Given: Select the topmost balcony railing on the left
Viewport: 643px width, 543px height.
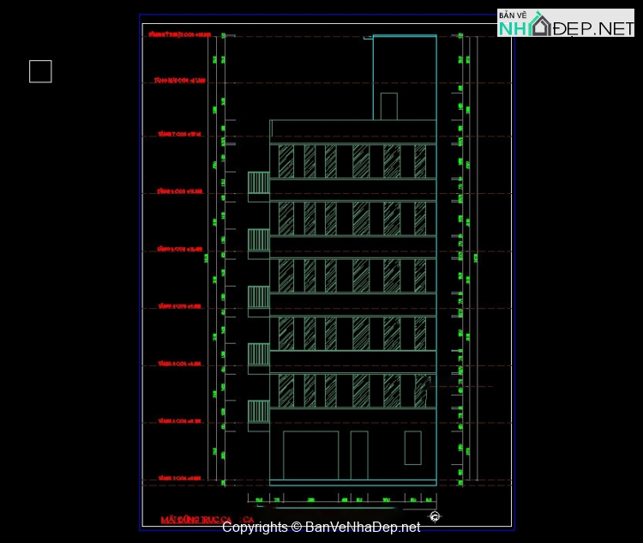Looking at the screenshot, I should click(x=259, y=184).
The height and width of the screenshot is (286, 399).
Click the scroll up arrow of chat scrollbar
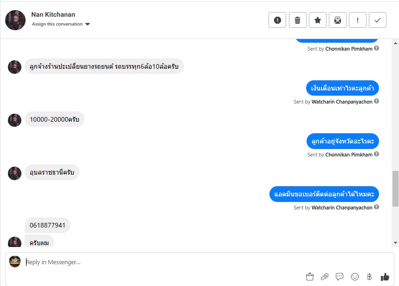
--------------------------------
● WHAT THE TASK ASKS: Please write out, exactly, every line from the line with "Viewport: 643px width, 543px height." through the final line of the data above, leaving out pictures.

● WRITTEN ANSWER:
Viewport: 643px width, 543px height.
Looking at the screenshot, I should click(x=259, y=184).
The height and width of the screenshot is (286, 399).
Click the scroll up arrow of chat scrollbar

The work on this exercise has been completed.